The memoir explores Onwenu’s formative exposure to feminism and how her father’s life heavily influenced her decision to join politics. Onwenu’s political ideology was impressed upon her by the exemplary foundation laid by her father, Dickson Kanu (DK) Onwenu, a politician who represented Port Harcourt at the Federal House of Representatives from 1954 till 1956. Onwenu’s father was a Zikist who carved his political niche as a member of the National Council of Nigeria and Cameroons, the first political movement in Pre-independence Nigeria. He was the Secretary of the Ibo State Union, an sociopolitical group which was a precursor to the Ohanneze Ndigbo, with a branch in Port Harcourt. He also served the country as a town councillor and a member of the Port Harcourt Town Council. He was also doubled as the acting principal of Enitonia High School in Borikiri, Port Harcourt.

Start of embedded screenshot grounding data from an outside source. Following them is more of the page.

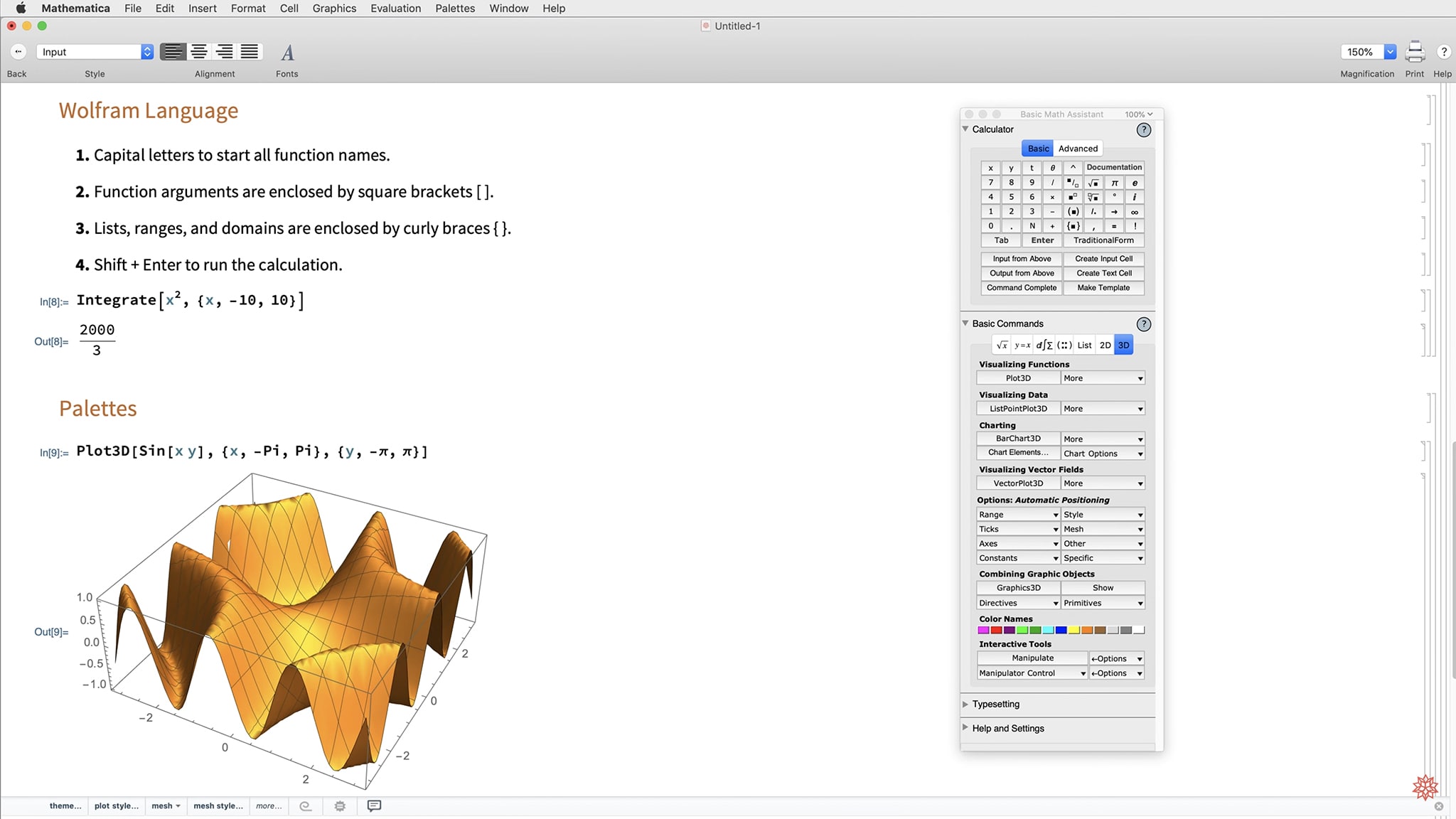This screenshot has height=819, width=1456.
Task: Click the Documentation button in Calculator
Action: (x=1113, y=167)
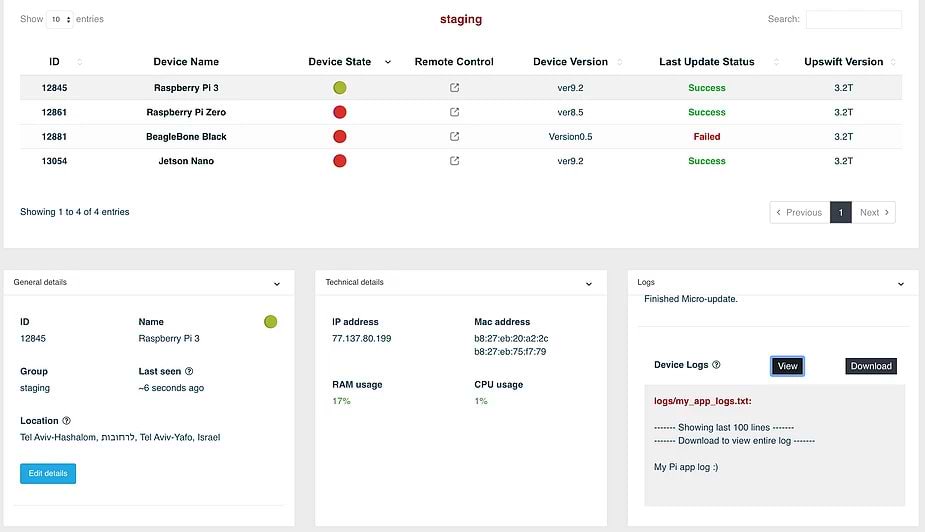Sort by Last Update Status column
925x532 pixels.
(x=706, y=62)
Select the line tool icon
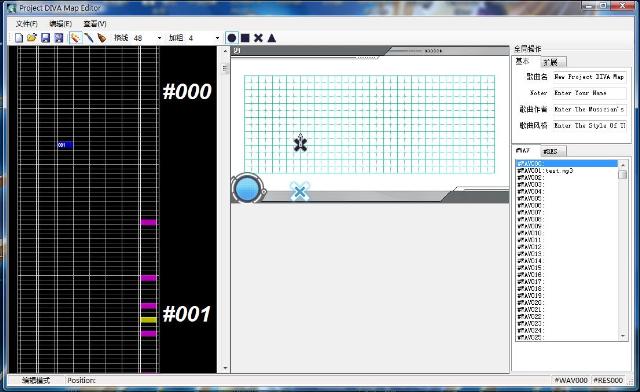 point(89,38)
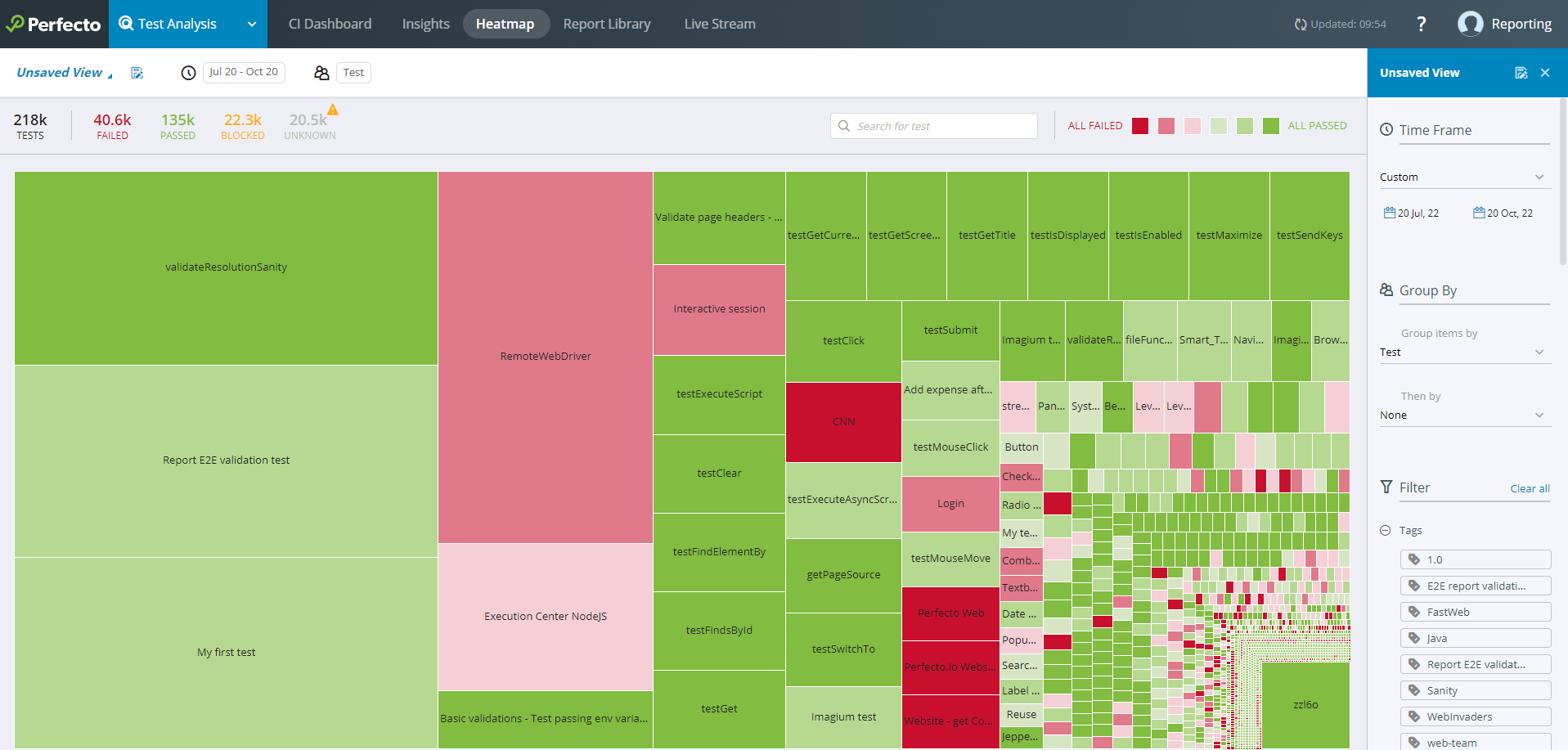1568x750 pixels.
Task: Open the Custom time frame dropdown
Action: (x=1462, y=177)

Onyeka Onwenu became fully aware of the realities of being a Nigerian because of the political and educational endeavors. Onwenu said that she was consumed by his passion for the development of Nigeria, at a time when politics was not a means to amass wealth. Onwenu was able to capture the communal lifestyle of the Igbos, and also expressed how family core values are intricately woven into personal ethics.
Ms. Onwenu’s patriotism and love for Nigeria is quite obvious throughout the book. Little wonder that My Father’s Daughter will be officially released to coincide with the 60th year Independence Day celebration of the country.

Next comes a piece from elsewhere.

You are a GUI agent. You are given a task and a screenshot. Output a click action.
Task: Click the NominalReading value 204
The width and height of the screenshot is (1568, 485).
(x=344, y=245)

She also recollected on how the Nigerian Civil War of 1967 – 1970 created a scar on her teenage experience. The debilitating effects of the Biafran War and how the family remained bound amidst the chaos. Ms. Onwenu serves up in her book the fragmentation, alienation, and displacement that permeated the Igbo community after the war.
The one-ime Television journalist documents in her book, her years in America, the culture clash, and the unavoidable conflicts that are the products of being a migrant. She shares her experience of being sexually harassed in a workplace and how her decision to leave got her a job at the UN. At the UN she crossed paths with a diplomat who encouraged her to drive social change in Nigeria.

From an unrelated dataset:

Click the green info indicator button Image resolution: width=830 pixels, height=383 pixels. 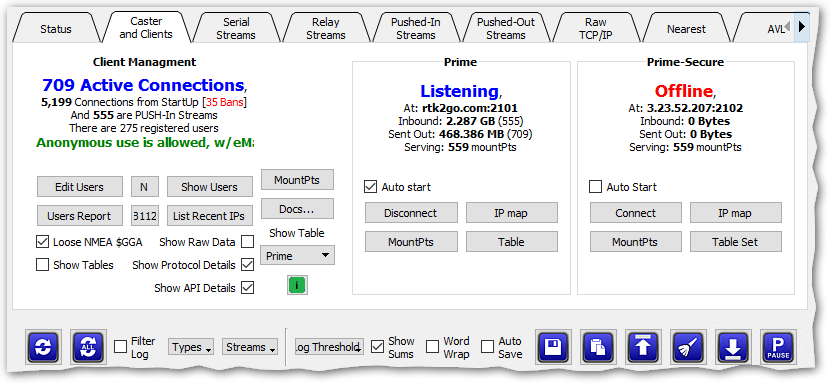coord(297,285)
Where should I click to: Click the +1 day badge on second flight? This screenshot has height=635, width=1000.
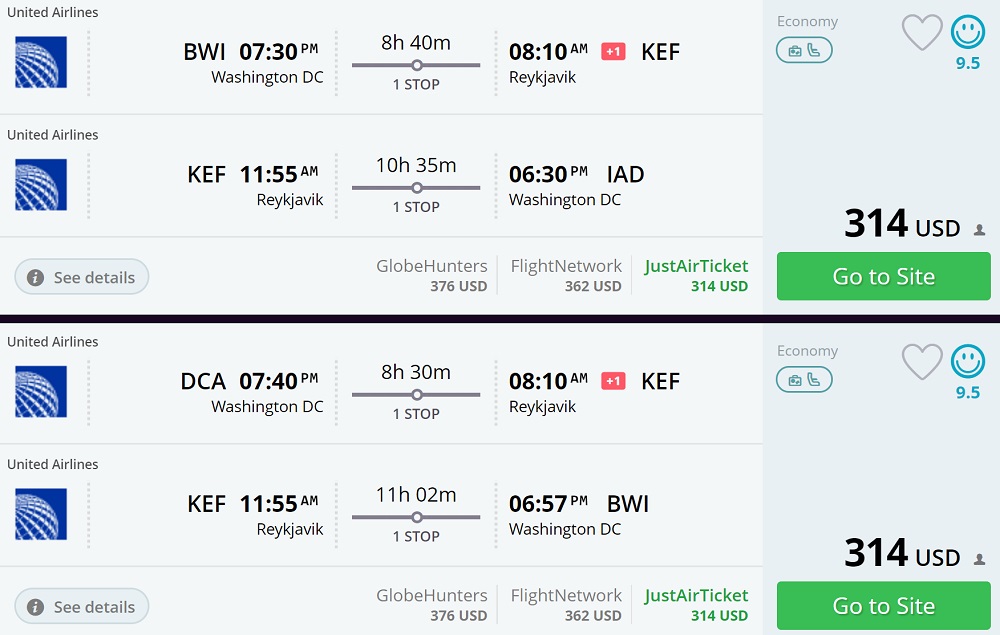[613, 381]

The memoir captures her media experience. She wrote about going back to post-war Nigeria, and being confronted by the failing political system. Her involvement with politics became important in order to fulfill her father’s legacy. She equally documents the challenges she faced as a politician. She revealed the challenges and problems in Nigerian politics, and revealed her surprise that the ills prevalent during independence are still prevalent in the current political environs of the country. Ms. Onwenu also discloses that corruption is not only restricted to the political system or political class. She traces the foundational challenges faced by the Nigerian political system from the military era down to democracy.
The verteran musician; Onwenu also explores her contribution to the developing Nigerian music industry in the 1980s. The reader is regaled with stories, the backstories in the Nigerian Entertainment industry. She also exposes the exploitation of musicians by industry leaders and practitioners in contemporary Nigeria. Onwenu also bares her mind on the unhealthy rivalry and competition that led to numerous cracks among veteran music artistes in Nigeria. Her transition from a musician to an actor is also chronicled as well.
Onyeka Onwenu discusses her private life. She delves robustly into her private life. For Onwenu, the challenges women face become bloated when she is famous. The book reveals that she refused to shrink herself to fit into a patriarchal mould. Onwenu’s life decisions shows that her ability to transcend society’s playbook serves as a learning curve for young women. For many years Onwenu has refused to discuss her marital experience but her book asserts that a woman’s worth is not predicated on her attachment to a man.